WHAT THIS TASK INVOLVES: From the first line of the records down to the one that holds "The width and height of the screenshot is (1200, 777).", transcribe each line exactly and add nothing.

GIVEN RECORDS:
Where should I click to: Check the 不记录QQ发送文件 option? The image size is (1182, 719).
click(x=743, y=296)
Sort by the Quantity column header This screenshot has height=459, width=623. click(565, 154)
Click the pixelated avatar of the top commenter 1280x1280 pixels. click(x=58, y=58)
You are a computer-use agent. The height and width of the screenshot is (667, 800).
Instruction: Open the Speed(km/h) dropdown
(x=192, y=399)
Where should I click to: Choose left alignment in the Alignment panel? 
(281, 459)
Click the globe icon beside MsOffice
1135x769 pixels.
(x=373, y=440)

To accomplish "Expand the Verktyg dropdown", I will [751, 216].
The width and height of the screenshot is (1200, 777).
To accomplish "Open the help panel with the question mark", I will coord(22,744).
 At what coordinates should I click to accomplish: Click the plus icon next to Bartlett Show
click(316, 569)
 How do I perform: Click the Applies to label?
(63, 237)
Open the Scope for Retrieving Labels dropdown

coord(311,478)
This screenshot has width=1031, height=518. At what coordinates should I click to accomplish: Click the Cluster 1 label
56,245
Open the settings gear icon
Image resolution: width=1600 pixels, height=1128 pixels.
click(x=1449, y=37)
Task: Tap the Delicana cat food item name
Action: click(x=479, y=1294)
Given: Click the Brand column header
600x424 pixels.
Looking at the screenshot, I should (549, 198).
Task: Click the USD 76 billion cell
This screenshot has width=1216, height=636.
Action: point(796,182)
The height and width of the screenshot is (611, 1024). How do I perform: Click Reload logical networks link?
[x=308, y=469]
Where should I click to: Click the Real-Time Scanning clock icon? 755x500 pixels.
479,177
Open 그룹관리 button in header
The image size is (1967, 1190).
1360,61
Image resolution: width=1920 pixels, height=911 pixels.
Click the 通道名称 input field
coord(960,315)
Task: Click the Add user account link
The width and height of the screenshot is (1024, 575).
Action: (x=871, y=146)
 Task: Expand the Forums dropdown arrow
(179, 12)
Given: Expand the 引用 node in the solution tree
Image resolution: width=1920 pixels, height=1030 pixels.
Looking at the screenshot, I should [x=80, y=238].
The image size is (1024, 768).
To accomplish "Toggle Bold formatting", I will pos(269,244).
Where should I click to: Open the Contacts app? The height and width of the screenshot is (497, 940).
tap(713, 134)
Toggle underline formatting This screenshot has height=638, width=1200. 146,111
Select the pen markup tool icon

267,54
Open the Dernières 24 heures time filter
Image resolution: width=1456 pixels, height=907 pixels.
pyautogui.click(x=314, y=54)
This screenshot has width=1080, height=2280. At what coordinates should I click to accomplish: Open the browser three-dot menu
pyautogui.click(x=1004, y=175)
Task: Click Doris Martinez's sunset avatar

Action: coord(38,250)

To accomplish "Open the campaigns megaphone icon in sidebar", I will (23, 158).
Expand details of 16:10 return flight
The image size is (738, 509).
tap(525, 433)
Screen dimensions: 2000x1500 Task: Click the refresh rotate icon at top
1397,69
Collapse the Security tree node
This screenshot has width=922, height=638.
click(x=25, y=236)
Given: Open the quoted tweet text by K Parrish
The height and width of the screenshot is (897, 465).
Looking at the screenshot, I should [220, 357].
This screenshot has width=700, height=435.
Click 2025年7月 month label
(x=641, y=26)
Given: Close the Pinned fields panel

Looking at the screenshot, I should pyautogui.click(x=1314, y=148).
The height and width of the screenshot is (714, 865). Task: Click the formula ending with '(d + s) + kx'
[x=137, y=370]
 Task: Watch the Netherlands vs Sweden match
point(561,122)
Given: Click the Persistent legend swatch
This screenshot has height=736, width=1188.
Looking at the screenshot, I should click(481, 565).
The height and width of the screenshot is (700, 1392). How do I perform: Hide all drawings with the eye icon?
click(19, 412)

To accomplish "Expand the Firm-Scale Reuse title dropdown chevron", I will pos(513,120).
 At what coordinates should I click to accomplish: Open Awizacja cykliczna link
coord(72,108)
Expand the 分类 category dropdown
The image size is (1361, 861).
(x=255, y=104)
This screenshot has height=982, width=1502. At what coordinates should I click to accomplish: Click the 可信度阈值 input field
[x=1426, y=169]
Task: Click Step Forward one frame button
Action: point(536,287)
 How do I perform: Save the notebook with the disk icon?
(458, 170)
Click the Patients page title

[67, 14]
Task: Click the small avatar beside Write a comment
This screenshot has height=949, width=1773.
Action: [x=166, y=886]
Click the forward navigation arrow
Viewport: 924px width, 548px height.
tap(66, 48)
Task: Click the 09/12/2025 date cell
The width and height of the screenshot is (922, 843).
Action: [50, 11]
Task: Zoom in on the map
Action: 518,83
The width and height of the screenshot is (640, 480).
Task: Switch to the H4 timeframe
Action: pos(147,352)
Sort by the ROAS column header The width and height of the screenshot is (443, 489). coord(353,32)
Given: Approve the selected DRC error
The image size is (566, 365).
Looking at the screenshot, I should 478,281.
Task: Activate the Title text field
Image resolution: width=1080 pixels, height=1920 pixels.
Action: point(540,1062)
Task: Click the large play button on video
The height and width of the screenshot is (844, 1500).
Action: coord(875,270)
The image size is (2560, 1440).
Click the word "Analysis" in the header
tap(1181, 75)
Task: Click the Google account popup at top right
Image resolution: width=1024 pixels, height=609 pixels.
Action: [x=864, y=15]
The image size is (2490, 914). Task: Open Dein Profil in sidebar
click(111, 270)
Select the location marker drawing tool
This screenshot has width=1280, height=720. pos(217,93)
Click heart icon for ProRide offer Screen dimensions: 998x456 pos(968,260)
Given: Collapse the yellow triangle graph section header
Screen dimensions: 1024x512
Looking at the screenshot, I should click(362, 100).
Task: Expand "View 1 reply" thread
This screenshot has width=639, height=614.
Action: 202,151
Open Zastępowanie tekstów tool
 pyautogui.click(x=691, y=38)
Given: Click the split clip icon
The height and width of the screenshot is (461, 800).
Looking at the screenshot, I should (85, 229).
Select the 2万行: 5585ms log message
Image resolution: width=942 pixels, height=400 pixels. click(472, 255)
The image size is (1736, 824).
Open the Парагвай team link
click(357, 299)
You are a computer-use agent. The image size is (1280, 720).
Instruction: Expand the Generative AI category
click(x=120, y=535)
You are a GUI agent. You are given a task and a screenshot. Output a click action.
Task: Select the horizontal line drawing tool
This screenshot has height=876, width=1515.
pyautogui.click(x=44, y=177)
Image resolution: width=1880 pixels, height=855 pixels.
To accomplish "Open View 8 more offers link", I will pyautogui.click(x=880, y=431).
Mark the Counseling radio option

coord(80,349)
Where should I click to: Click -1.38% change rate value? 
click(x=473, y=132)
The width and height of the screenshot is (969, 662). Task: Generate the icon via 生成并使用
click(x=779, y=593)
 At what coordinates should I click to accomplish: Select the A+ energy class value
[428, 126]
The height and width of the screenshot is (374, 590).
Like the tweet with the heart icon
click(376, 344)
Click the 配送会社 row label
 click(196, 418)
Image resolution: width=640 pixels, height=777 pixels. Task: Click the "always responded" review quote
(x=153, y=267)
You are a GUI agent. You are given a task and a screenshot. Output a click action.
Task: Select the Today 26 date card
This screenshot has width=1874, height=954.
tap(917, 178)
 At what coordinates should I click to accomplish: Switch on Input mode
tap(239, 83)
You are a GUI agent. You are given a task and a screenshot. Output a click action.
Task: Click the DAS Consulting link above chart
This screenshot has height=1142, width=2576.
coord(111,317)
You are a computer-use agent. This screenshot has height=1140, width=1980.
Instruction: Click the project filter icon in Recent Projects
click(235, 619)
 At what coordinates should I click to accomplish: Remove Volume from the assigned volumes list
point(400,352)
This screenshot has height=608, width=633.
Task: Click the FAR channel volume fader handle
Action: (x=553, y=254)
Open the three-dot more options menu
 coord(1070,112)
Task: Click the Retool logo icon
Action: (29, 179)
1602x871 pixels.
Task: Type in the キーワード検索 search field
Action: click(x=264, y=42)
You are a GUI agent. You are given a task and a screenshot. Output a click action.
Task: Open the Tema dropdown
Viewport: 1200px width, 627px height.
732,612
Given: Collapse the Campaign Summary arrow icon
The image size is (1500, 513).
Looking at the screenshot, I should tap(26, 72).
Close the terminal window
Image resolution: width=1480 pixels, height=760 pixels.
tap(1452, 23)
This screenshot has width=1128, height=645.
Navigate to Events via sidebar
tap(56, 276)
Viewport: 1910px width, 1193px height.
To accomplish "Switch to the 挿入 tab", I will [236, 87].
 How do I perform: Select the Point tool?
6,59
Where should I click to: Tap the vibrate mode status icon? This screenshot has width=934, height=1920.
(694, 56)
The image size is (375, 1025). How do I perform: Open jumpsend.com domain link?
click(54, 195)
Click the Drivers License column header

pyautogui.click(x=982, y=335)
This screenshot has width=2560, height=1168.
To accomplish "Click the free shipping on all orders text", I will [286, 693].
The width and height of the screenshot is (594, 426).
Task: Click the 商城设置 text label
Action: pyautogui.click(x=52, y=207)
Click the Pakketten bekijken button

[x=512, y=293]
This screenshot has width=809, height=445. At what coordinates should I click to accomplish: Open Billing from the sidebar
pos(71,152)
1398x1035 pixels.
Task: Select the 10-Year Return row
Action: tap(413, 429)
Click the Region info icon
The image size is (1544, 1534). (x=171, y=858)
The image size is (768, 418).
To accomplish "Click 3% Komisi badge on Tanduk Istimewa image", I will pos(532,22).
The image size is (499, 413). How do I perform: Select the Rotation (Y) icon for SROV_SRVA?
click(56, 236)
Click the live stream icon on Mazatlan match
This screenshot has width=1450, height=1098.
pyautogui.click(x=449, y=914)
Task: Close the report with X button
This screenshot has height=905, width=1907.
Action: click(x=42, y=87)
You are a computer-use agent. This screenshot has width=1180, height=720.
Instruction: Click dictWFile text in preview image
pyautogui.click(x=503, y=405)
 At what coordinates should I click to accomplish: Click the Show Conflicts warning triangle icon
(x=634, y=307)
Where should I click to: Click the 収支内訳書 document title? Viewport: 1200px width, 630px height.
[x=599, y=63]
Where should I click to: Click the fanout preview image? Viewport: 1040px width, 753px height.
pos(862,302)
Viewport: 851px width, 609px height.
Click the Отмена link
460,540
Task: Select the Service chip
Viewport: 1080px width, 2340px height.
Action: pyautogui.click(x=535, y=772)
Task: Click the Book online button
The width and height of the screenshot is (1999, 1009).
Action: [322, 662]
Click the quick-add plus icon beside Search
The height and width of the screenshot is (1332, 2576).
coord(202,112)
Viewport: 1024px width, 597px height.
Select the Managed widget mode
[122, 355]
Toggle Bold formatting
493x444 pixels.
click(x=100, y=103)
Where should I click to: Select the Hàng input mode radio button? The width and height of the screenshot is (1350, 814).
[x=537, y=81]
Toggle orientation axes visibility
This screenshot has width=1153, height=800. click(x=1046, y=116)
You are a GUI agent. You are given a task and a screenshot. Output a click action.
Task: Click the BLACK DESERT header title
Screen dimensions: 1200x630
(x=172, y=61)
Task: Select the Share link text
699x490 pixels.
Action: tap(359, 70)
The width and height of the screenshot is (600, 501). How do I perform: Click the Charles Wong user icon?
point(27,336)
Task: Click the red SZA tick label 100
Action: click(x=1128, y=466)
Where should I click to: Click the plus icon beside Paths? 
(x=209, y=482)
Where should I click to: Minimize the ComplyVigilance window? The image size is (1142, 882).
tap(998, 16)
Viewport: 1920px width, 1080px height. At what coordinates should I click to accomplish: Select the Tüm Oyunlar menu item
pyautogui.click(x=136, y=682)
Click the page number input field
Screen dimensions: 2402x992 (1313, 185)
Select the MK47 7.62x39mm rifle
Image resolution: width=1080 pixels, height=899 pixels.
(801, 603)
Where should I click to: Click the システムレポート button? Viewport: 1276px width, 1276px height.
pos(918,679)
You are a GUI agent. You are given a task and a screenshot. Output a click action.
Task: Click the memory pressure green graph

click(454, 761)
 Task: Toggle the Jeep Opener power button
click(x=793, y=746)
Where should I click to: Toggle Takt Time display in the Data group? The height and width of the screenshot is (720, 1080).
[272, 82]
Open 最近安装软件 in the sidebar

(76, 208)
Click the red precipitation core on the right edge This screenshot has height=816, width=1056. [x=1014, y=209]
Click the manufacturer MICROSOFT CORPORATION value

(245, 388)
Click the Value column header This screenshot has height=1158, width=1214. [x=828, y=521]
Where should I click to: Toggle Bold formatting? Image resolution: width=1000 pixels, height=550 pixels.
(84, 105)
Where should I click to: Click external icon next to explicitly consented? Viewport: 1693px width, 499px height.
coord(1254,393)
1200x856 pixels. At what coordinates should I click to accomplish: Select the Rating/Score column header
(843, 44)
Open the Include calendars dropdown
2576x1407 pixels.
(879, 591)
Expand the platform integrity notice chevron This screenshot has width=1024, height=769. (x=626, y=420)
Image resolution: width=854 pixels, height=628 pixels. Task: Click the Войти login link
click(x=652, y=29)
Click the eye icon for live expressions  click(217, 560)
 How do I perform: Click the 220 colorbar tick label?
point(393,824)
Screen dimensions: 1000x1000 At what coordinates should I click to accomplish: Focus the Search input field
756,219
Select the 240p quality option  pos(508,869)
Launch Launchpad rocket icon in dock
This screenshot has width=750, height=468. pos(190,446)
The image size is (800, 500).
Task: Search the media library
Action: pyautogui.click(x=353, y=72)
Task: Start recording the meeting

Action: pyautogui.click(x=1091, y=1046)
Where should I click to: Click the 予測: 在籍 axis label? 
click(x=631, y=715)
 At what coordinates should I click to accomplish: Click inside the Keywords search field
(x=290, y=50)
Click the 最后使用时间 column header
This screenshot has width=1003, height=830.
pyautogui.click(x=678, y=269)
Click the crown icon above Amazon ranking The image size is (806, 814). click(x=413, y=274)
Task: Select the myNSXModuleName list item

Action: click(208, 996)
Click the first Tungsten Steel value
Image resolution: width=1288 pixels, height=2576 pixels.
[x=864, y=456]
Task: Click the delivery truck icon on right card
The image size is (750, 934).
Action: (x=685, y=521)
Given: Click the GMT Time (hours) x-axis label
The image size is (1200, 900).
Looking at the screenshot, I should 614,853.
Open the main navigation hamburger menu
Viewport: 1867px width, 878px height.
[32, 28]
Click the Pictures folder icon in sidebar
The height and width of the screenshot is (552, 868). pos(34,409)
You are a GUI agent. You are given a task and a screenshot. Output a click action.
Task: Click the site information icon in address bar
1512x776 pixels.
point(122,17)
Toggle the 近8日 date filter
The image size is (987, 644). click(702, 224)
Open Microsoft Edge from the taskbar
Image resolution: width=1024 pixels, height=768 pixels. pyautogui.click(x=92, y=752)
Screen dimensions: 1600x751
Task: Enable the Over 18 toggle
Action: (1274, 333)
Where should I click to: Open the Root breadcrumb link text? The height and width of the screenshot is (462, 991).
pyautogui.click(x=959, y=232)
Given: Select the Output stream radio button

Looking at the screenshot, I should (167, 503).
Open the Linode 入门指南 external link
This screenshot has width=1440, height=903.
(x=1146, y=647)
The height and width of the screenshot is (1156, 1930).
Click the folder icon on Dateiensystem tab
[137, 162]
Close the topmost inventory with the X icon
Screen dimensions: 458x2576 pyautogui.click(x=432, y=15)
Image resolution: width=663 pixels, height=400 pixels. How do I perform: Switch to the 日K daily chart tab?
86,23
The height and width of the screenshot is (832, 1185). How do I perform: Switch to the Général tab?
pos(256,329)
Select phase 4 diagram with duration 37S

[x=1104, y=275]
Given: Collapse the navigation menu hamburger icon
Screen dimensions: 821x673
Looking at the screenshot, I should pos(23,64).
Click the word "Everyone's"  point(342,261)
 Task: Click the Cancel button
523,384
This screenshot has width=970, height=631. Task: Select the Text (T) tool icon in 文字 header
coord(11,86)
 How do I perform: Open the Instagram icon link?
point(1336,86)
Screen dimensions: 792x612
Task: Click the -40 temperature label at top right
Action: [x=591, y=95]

ANSWER SPACE:
Where should I click to: Check the 不记录QQ发送文件 option? The image size is (1182, 719).
click(x=743, y=296)
Sort by the Quantity column header This screenshot has height=459, width=623. click(565, 154)
Click the pixelated avatar of the top commenter 1280x1280 pixels. click(x=58, y=58)
You are a computer-use agent. The height and width of the screenshot is (667, 800).
Instruction: Open the Speed(km/h) dropdown
(x=192, y=399)
Where should I click to: Choose left alignment in the Alignment panel? 
(281, 459)
Click the globe icon beside MsOffice
1135x769 pixels.
(x=373, y=440)

To accomplish "Expand the Verktyg dropdown", I will [751, 216].
The width and height of the screenshot is (1200, 777).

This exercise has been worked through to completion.